* INSTRUCTIONS FOR THE TASK
Return each of the entries below precisely as it appears.

* EXTRACTED DATA

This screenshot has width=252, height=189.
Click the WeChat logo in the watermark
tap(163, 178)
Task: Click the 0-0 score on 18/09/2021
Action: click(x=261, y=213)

* SOLVED EXERCISE
This screenshot has width=252, height=189.
Click the WeChat logo in the watermark
tap(163, 178)
Task: Click the 0-0 score on 18/09/2021
Action: click(x=261, y=213)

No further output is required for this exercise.